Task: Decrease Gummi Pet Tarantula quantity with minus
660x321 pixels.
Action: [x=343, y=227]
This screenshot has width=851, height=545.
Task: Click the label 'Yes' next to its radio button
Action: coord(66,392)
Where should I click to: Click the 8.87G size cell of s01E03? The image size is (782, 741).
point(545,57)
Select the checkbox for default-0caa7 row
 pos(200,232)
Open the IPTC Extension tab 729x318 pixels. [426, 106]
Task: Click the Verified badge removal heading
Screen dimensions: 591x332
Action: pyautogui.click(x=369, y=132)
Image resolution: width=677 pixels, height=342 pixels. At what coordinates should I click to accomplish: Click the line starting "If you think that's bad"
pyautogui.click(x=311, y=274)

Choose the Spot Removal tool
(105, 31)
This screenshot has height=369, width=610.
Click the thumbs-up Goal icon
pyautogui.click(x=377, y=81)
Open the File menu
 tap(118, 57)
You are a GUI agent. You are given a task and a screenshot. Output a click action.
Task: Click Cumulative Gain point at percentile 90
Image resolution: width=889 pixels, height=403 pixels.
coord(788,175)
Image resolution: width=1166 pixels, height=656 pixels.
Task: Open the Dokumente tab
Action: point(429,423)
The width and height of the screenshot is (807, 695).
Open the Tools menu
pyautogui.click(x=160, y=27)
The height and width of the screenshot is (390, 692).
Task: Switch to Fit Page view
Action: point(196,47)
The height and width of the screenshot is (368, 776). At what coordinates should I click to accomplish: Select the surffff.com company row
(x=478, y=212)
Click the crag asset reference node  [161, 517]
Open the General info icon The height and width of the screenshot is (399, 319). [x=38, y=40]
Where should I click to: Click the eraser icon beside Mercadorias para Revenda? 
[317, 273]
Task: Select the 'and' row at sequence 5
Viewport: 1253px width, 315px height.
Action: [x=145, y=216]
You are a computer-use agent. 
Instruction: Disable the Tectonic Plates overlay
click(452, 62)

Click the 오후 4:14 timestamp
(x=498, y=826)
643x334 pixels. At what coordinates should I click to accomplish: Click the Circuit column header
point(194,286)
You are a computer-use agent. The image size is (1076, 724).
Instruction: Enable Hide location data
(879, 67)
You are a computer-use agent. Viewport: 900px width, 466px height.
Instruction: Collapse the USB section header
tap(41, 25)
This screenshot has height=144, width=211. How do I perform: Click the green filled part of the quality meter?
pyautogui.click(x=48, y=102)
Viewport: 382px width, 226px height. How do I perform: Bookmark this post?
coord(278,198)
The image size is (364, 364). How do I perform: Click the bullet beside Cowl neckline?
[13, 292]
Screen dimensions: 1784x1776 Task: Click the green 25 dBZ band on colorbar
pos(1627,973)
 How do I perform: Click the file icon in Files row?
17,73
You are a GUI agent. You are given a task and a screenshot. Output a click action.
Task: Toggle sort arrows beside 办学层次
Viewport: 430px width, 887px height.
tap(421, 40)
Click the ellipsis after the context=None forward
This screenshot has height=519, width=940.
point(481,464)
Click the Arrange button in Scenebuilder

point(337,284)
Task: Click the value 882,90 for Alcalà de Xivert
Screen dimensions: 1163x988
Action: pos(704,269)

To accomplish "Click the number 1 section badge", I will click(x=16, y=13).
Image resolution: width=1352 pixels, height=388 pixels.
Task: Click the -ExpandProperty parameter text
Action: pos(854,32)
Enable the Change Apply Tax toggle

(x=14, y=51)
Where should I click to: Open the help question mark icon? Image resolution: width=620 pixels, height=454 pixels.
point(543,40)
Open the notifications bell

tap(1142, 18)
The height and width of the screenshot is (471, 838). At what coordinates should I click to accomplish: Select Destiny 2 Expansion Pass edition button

------------------------------

*Work to complete*
Please copy out each record, character for character.

*Solution to the problem*
Task: Decrease Gummi Pet Tarantula quantity with minus
660x321 pixels.
Action: [x=343, y=227]
This screenshot has width=851, height=545.
Task: Click the label 'Yes' next to its radio button
Action: coord(66,392)
Where should I click to: Click the 8.87G size cell of s01E03? The image size is (782, 741).
point(545,57)
Select the checkbox for default-0caa7 row
 pos(200,232)
Open the IPTC Extension tab 729x318 pixels. [426, 106]
Task: Click the Verified badge removal heading
Screen dimensions: 591x332
Action: pyautogui.click(x=369, y=132)
Image resolution: width=677 pixels, height=342 pixels. At what coordinates should I click to accomplish: Click the line starting "If you think that's bad"
pyautogui.click(x=311, y=274)

Choose the Spot Removal tool
(105, 31)
This screenshot has height=369, width=610.
Click the thumbs-up Goal icon
pyautogui.click(x=377, y=81)
Open the File menu
 tap(118, 57)
You are a GUI agent. You are given a task and a screenshot. Output a click action.
Task: Click Cumulative Gain point at percentile 90
Image resolution: width=889 pixels, height=403 pixels.
coord(788,175)
Image resolution: width=1166 pixels, height=656 pixels.
Task: Open the Dokumente tab
Action: point(429,423)
The width and height of the screenshot is (807, 695).
Open the Tools menu
pyautogui.click(x=160, y=27)
The height and width of the screenshot is (390, 692).
Task: Switch to Fit Page view
Action: point(196,47)
The height and width of the screenshot is (368, 776). At what coordinates should I click to accomplish: Select the surffff.com company row
(x=478, y=212)
Click the crag asset reference node  [161, 517]
Open the General info icon The height and width of the screenshot is (399, 319). [x=38, y=40]
Where should I click to: Click the eraser icon beside Mercadorias para Revenda? 
[317, 273]
Task: Select the 'and' row at sequence 5
Viewport: 1253px width, 315px height.
Action: [x=145, y=216]
You are a computer-use agent. 
Instruction: Disable the Tectonic Plates overlay
click(452, 62)

Click the 오후 4:14 timestamp
(x=498, y=826)
643x334 pixels. At what coordinates should I click to accomplish: Click the Circuit column header
point(194,286)
You are a computer-use agent. The image size is (1076, 724).
Instruction: Enable Hide location data
(879, 67)
You are a computer-use agent. Viewport: 900px width, 466px height.
Instruction: Collapse the USB section header
tap(41, 25)
This screenshot has height=144, width=211. How do I perform: Click the green filled part of the quality meter?
pyautogui.click(x=48, y=102)
Viewport: 382px width, 226px height. How do I perform: Bookmark this post?
coord(278,198)
The image size is (364, 364). How do I perform: Click the bullet beside Cowl neckline?
[13, 292]
Screen dimensions: 1784x1776 Task: Click the green 25 dBZ band on colorbar
pos(1627,973)
 How do I perform: Click the file icon in Files row?
17,73
You are a GUI agent. You are given a task and a screenshot. Output a click action.
Task: Toggle sort arrows beside 办学层次
Viewport: 430px width, 887px height.
tap(421, 40)
Click the ellipsis after the context=None forward
This screenshot has height=519, width=940.
point(481,464)
Click the Arrange button in Scenebuilder

point(337,284)
Task: Click the value 882,90 for Alcalà de Xivert
Screen dimensions: 1163x988
Action: pos(704,269)

To accomplish "Click the number 1 section badge", I will click(x=16, y=13).
Image resolution: width=1352 pixels, height=388 pixels.
Task: Click the -ExpandProperty parameter text
Action: pos(854,32)
Enable the Change Apply Tax toggle

(x=14, y=51)
Where should I click to: Open the help question mark icon? Image resolution: width=620 pixels, height=454 pixels.
point(543,40)
Open the notifications bell

tap(1142, 18)
The height and width of the screenshot is (471, 838). At what coordinates should I click to accomplish: Select Destiny 2 Expansion Pass edition button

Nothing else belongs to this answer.